Kompolnas: Polisi Pelaku Kekerasan Tak Cukup Disanksi Etik, Harus Pidana

Kompolnas: Polisi Pelaku Kekerasan Tak Cukup Disanksi Etik, Harus Pidana

JAKARTA, KOMPAS.com - Anggota Komisi Kepolisian Nasional (Kompolnas) Ghufron Mabruri, menyatakan bahwa polisi yang terlibat tindakan kekerasan tak cukup bila hanya diberi sanksi etik, tetapi juga harus mendapat sanksi pidana.

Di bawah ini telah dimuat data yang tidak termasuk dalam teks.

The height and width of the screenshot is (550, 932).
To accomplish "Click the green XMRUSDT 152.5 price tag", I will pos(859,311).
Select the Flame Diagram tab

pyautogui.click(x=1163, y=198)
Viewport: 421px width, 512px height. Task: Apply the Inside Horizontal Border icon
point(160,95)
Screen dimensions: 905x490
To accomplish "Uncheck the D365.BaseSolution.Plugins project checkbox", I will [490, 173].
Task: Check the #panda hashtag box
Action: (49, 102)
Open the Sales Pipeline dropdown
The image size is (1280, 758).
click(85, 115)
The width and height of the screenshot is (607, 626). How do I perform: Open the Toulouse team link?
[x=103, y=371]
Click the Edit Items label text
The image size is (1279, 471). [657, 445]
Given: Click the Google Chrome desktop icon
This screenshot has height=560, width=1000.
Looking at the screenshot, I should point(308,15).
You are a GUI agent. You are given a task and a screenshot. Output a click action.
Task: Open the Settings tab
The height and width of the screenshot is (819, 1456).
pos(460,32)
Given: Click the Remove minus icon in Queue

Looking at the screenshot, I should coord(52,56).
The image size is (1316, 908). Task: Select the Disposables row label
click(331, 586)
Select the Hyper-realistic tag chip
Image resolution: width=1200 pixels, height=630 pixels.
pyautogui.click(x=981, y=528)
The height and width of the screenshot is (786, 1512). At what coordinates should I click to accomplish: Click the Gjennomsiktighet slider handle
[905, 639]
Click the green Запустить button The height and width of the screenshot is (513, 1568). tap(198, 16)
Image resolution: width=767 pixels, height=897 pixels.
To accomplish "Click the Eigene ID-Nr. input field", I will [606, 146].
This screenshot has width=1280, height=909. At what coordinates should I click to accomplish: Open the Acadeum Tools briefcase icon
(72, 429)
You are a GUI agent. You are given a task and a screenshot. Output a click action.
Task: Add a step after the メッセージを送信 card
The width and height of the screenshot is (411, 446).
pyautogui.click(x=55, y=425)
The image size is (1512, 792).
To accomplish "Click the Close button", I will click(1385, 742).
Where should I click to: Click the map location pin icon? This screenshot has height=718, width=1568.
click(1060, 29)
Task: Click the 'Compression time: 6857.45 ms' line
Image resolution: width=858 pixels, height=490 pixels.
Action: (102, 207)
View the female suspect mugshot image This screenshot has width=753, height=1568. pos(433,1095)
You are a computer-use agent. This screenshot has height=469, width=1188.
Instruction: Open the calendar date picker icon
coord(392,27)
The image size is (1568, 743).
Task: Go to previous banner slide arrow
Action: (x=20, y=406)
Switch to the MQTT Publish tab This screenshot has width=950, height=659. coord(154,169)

"Termasuk juga pelaku yang terlibat di dalam kekerasan tadi ada sanksi yang tentu saja tidak cukup hanya sekedar etiknya aja, tapi dugaan pidananya juga perlu diproses sesuai tindakannya," kata Ghufron dalam jumpa pers bersama Amnesty International Indonesia, Senin (9/12/2024).

"Saya kira itu salah satu upaya yang penting untuk didorong ke depan untuk memastikan ketidakberulangan (kekerasan oleh polisi) itu tadi," lanjut dia.

Ia menegaskan, setiap penggunaan kekuatan yang berlebihan dilakukan anggota kepolisian, termasuk dalam hal pemakaian senjata api, harus dituntaskan kasus per kasus.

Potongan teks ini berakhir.